-- Aim of the task --
Gather every line in the items below that contains the string "accomplish", and copy each one. Case counts.

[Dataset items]
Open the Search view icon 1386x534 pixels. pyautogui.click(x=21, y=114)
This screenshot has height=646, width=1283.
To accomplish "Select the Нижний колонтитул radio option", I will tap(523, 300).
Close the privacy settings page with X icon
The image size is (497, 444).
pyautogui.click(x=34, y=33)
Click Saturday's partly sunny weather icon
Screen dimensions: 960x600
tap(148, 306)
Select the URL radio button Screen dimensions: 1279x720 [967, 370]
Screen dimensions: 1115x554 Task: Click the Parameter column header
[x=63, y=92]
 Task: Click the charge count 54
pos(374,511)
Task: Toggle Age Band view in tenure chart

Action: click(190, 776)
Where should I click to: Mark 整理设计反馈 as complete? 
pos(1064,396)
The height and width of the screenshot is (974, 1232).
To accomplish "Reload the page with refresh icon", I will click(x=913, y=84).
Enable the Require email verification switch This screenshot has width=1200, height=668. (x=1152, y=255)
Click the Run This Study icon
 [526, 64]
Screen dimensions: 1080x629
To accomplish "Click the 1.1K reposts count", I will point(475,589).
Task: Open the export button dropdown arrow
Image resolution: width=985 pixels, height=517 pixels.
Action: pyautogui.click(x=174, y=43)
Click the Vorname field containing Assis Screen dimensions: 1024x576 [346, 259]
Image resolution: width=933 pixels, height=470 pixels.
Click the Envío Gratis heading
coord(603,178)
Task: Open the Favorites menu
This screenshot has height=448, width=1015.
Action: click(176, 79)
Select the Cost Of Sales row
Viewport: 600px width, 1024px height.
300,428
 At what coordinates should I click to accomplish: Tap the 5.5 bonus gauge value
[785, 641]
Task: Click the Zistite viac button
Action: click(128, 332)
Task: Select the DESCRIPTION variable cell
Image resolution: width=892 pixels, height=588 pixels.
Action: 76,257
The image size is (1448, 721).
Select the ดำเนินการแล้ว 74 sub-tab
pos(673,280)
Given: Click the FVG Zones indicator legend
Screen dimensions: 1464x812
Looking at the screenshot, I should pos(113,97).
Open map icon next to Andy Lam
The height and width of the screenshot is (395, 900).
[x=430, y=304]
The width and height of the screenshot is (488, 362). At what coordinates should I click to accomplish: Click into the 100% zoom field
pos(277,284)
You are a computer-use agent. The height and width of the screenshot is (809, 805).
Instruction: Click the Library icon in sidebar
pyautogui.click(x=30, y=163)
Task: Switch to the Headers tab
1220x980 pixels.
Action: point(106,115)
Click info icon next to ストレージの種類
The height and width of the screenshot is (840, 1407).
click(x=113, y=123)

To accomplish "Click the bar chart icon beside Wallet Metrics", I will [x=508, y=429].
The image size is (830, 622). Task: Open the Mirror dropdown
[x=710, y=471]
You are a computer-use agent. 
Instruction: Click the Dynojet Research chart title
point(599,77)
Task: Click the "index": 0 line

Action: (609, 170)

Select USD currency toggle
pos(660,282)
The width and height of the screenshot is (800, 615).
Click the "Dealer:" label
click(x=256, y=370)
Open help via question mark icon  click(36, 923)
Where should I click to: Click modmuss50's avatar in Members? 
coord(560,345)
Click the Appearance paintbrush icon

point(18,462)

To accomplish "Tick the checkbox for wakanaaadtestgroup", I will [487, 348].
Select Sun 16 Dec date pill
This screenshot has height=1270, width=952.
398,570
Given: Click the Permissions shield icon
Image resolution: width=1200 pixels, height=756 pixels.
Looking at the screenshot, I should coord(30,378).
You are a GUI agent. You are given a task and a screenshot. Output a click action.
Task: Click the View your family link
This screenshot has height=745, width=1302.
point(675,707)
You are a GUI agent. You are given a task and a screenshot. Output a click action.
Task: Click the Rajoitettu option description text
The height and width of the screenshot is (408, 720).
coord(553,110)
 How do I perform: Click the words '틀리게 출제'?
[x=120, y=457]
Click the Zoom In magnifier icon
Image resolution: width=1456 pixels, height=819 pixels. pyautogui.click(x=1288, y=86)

-- Reply to the exercise --
To accomplish "Select the Нижний колонтитул radio option", I will tap(523, 300).
To accomplish "Reload the page with refresh icon", I will click(x=913, y=84).
To accomplish "Click the 1.1K reposts count", I will point(475,589).
 At what coordinates should I click to accomplish: Tap the 5.5 bonus gauge value
The width and height of the screenshot is (488, 362). At what coordinates should I click to accomplish: Click into the 100% zoom field
To accomplish "Click the bar chart icon beside Wallet Metrics", I will [x=508, y=429].
To accomplish "Tick the checkbox for wakanaaadtestgroup", I will [487, 348].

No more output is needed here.